A negelected but symbolic mural will remain — at least for now — at the Bernal Heights Library while the building is renovated.
Two sides of the painting on the 70-year-old library were recommended to be painted over, but community members stepped in to convince officials to leave the entire mural.
The mural has become a lightning rod issue in a neighborhood that some say is becoming less and less diverse. It depicts black and Latino children and important historical figures of several
The mural was commissioned by The City in 1980 and painted by the late muralist Arch Williams with help from children and the community. But the painting has deteriorated over the years, and two of the three sides were recommended to be painted over while the library was undergoing a major renovation paid for with voter-approved bond money.
In August, the Library Commission said the Cortland Avenue side of the mural was in the best shape and should be preserved. The eastern and southern sides, however, were more faded and planned to be removed. Those recommendations were later endorsed by the Visual Arts Committee.
The idea of removing any of the mural set off a fierce debate in the community.
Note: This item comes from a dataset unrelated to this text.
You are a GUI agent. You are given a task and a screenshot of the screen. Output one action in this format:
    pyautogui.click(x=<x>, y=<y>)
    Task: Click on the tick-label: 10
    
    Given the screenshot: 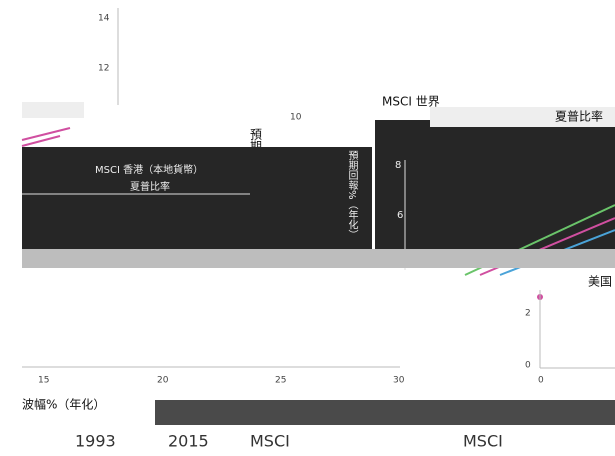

Some neighbors wanted the mural fully removed and the library restored to its original historical state, while others feel it is an important piece of artwork to preserve in the neighborhood.
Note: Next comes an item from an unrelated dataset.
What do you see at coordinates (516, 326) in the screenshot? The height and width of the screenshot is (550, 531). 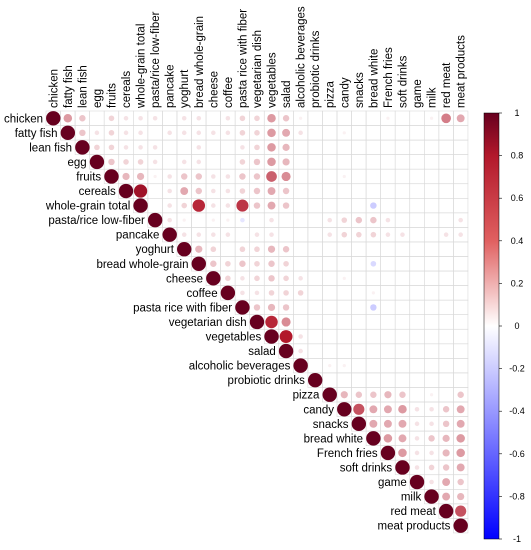 I see `colorbar-tick-label: 0` at bounding box center [516, 326].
The last decision about removal or preservation rested with the Arts Commission. In the week before that meeting, proponents of the mural — led by community organizer Mauricio Vela — launched a last-ditch effort to save the mural, and neighborhood residents made dozens of calls to the mayor, city officials and supervisors.
Those efforts appear to have paid off. At the request of Supervisor David Campos, the Arts Commission has postponed any decision on the 29-year-old mural.
At the last moment, Campos stepped in and asked the commission to postpone its vote.
“There have been a number of concerns about the process not being as inclusive or transparent as possible,” he said. “The main thing for me is whatever the result, that it’s a process that’s inclusive and transparent.”